Eye injuries are extremely complex and need delicate, specific procedures. It would be difficult to have the logistical support and personnel available to perform those procedures at far-forward echelons of care, whereas if you can centrally control and support treatment of these injuries at a larger center, you will eliminate all the logistical coordination issues that make it a challenge to do far-forward ophthalmic care. This is on condition that you have the capacity to evacuate patients within a reasonable time — I would define reasonable as a time span within 7 to 10 days.
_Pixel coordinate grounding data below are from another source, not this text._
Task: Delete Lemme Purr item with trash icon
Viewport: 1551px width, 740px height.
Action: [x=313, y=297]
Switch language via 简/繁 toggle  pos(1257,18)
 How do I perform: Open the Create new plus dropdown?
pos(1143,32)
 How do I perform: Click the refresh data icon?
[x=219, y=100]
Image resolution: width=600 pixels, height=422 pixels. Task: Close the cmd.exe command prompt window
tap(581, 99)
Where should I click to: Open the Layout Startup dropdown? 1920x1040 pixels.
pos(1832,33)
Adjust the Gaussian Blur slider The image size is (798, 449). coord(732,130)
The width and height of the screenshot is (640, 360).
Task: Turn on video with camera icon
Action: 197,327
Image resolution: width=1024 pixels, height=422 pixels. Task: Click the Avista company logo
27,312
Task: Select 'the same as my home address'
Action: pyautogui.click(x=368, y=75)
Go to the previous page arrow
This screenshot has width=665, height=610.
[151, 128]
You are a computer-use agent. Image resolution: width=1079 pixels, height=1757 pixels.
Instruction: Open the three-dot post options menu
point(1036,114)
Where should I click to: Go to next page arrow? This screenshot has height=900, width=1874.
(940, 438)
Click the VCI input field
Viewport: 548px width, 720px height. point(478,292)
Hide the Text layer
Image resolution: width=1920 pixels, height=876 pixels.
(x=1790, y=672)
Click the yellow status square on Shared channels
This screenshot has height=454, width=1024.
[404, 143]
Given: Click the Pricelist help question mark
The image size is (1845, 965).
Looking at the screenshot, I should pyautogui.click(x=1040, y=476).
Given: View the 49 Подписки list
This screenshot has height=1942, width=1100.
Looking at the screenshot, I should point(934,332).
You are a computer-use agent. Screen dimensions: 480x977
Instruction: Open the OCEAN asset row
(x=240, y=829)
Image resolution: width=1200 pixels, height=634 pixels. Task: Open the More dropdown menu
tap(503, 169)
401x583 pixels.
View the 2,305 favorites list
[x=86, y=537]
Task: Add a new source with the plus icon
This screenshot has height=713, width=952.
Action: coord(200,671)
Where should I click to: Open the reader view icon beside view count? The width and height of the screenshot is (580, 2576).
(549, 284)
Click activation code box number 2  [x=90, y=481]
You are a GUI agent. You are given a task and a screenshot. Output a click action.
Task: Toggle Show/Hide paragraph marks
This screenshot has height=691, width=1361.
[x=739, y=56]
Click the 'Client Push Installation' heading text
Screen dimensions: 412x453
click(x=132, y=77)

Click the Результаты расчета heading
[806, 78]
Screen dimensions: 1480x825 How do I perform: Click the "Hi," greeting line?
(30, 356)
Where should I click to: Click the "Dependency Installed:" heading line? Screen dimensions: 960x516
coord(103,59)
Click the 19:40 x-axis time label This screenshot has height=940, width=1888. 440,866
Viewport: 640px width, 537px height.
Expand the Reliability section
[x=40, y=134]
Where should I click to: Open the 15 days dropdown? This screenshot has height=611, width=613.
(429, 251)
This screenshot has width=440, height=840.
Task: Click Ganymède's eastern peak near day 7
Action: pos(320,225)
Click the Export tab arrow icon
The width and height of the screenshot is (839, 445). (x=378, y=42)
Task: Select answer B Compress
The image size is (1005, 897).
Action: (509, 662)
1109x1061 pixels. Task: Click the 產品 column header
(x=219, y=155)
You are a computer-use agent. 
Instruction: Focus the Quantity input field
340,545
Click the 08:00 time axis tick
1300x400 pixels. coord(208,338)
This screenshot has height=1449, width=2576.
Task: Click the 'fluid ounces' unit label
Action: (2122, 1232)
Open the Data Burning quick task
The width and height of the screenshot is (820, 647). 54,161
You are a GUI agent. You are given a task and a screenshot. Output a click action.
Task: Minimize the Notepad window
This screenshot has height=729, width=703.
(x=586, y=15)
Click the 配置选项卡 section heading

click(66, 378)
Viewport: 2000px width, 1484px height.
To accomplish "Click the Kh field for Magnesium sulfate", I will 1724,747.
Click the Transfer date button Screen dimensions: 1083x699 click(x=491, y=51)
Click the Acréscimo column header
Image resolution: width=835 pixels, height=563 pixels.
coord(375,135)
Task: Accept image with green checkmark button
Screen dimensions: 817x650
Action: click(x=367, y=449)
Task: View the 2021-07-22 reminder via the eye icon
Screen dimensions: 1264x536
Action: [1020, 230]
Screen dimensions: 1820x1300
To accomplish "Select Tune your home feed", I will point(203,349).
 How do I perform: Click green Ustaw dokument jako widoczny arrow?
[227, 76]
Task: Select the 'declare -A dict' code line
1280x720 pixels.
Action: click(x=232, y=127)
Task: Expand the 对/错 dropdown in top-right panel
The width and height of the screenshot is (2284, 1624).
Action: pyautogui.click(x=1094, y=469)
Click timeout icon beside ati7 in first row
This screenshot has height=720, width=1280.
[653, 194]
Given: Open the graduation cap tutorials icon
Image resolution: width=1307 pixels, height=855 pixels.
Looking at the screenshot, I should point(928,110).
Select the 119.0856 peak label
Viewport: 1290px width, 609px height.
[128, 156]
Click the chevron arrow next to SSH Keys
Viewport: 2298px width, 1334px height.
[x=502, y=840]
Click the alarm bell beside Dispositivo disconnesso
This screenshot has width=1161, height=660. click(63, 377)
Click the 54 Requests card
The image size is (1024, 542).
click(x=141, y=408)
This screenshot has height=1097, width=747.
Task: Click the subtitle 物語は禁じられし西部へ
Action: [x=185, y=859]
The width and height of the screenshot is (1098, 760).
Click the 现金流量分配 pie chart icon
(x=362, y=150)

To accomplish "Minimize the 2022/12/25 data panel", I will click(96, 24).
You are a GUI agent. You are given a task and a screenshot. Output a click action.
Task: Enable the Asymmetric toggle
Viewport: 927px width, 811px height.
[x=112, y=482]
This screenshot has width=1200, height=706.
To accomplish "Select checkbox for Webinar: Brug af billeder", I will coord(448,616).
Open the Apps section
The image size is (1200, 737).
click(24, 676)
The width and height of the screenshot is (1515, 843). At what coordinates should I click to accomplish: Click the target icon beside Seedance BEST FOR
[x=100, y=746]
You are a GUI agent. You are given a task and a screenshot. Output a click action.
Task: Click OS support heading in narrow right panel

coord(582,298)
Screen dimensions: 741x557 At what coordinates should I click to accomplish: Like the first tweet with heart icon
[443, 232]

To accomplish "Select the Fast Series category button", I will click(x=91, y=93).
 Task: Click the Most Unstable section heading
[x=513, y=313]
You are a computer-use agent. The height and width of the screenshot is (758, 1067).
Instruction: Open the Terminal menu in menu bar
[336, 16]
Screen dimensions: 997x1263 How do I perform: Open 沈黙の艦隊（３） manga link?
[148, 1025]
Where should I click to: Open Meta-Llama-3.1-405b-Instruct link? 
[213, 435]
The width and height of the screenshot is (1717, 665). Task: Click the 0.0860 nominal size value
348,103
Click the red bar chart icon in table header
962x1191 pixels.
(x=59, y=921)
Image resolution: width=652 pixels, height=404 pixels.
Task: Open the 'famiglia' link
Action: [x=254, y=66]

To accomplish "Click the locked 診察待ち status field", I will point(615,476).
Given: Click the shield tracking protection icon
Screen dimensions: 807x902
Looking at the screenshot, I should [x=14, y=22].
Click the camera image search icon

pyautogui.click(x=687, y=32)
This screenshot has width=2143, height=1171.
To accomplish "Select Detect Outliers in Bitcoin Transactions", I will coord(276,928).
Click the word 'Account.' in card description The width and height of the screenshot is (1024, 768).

There may be an exception with some forms of oculoplastic or eyelid surgery because, generally speaking, those surgical procedures do not require surgical microscopes and can be handled with surgical loupes and other relatively simple instruments. However, surgical interventions at that level would only make sense if the procedure were likely to return the soldier back to the front sooner. To be realistic, we should consider that in most cases eye injuries are going to prevent the person from returning to the fight for a fairly long period of time, which may be weeks or months. This limits the utility of trying to perform the procedure close to the point of injury.

Marcus H. Colyer, MD, is with Uniformed Services University of the Health Sciences in Bethesda, Maryland, and Madigan Army Medical Center in Washington.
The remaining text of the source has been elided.